We used eight identical machines, each with a 2.8GHz Xeon CPU and 1GB of RAM for benchmarking. Each machine was equipped with six Maxtor DiamondMax 10 7,200 RPM 250GB SATA disks and ran CentOS 5.2 with the latest updates as of September 6, 2008. For the file system workload in Section 4.3 Story Book uses a modified 2.6.25 kernel to ensure proper write ordering, and for all other systems an unmodified 2.6.18 kernel was used. To ensure a cold cache and an equivalent block layout on disk, we ran each iteration of the relevant benchmark on a newly formatted file system with as few services running as possible. For query benchmarks, database files are copied fresh to the file system each time. We ran all tests at least four times and computed 95% confidence intervals for the mean elapsed, system, user, and wait times using the Student's-t distribution. In each case, unless otherwise noted, the half widths of the intervals were less than 5% of the mean. Wait time is elapsed time less system and user time and mostly measures time performing I/O, though it can also be affected by process scheduling. Except in Figure 6 and Figure 7 where we are measuring throughput and varying C0 size explicitly, all cache sizes are consistent for all systems across all experiments. Berkeley DB's cache is set to 128MiB, and Stasis' page cache is set to 100MiB with a Rose C0 of 22MiB, allocating a total of 122MiB to Fable.
Provenance Workloads  
The workload we use to evaluate our throughput is a shell script which creates a file hierarchy with an arity of 14 that is five levels deep where each directory contains a single file. Separate processes copy files in blocks from parent nodes to child nodes. This script was designed to generate a dense provenance graph to provide a lower bound on query performance and to demonstrate write performance. We refer to this script as the tree dataset. With no WAL truncation, the script generates a 3.5GiB log of uncompressed provenance data in Story Book, and a 244MiB log of compressed (pruned) provenance data in PASSv2. Fable compresses provenance events on the fly, so that the database file does not exceed 400MiB in size.

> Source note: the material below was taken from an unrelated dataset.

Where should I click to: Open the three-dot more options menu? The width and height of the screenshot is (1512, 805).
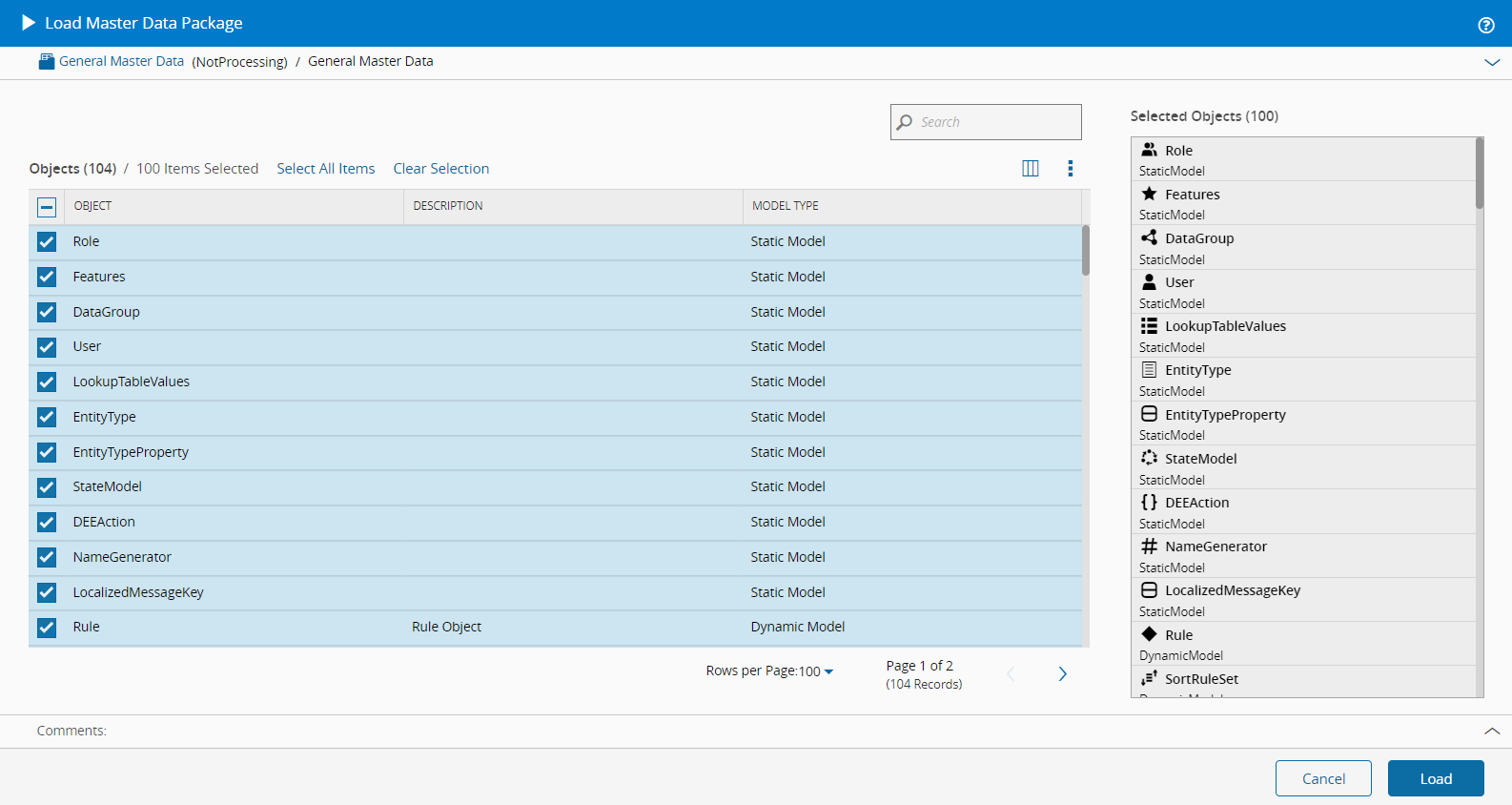click(1070, 169)
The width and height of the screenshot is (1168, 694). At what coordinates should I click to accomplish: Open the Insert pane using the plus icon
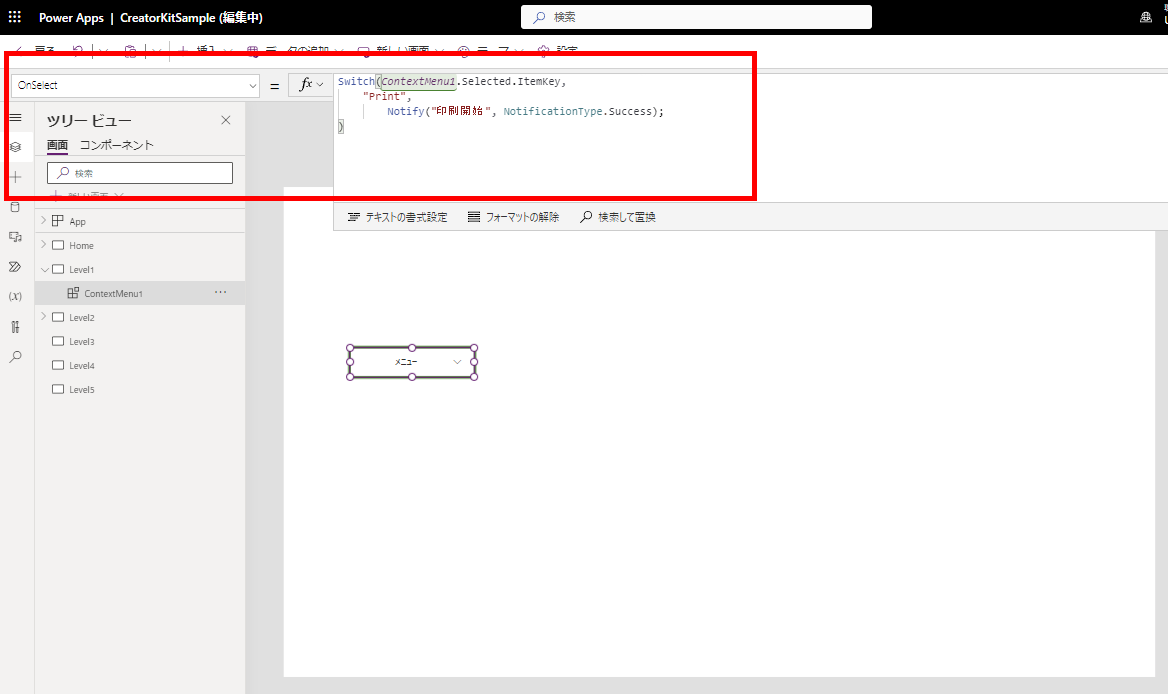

4.2  Provenance Throughput

evalfigures/munchlog.png
Figure 6: Performance of Waldo and Story Book's insert tool on logs of different sizes.
PASSv2 consists of two primary components: (1) an in-kernel set of hooks that log provenance to a write-ahead log, and (2) a user-level daemon called Waldo which reads records from the write-ahead log and stores them in a Berkeley Database (BDB) database. We used a pre-release version of PASSv2, which could not reliably complete I/O intensive benchmarks. We found that their pre-release kernel was approximately 3x slower than Story Book's FUSE-based provenance file system, but expect their kernel's performance to change significantly as they stabilize their implementation. Therefore, we focus on log processing comparisons here.
For both Story Book and PASSv2, log generation was at least an order of magnitude slower than log processing. However, as we will see below, most of Story Book's overhead is due to FUSE instrumentation, not provenance handling. We expect log processing throughput to be Story Book's primary bottleneck when it is used to track provenance in systems with lower instrumentation overheads.
By default, Waldo durably commits each insertion into BDB. When performing durable inserts, Waldo is at least ten times slower than Fable. Under the assumption that it will eventually be possible for PASSv2 to safely avoid these durable commits, we set the BDB_TXN_NOSYNC option, which allows BDB to commit without performing synchronous disk writes.
We processed the provenance events generated by the tree dataset with Waldo and Story Book. This produced a 3.5GiB Story Book log and a 244MiB Waldo log. We then measured the amount of time it took to process these logs using Waldo, Fable and Story Book's Berkeley DB backend.
Rose uses 100MiB for its page cache and 172MiB for its C0 tree. Both Berkeley DB and Waldo use 272MiB for their page cache size. Our optimized version of Waldo performs 3.5 times faster than Fable. However, PASSv2 performs a significant amount of preprocessing, record suppression and graph-pruning to its provenance data before writing it to the Waldo log. Fable interleaves these optimizations with provenance event handling and database operations. We are unable to measure the overhead of PASSv2's preprocessing steps, making it difficult to compare Waldo and Fable performance.
Story Book's Berkeley DB backend is 2.8 times slower than Fable. This is largely due to Fable's amortization of in-memory buffer manager requests, as User CPU time dominated Berkeley DB's performance during this test. Because Rose's LSM-trees are optimized for extremely large data sets, we expect the performance gap between Berkeley DB and Fable to increase with larger provenance workloads.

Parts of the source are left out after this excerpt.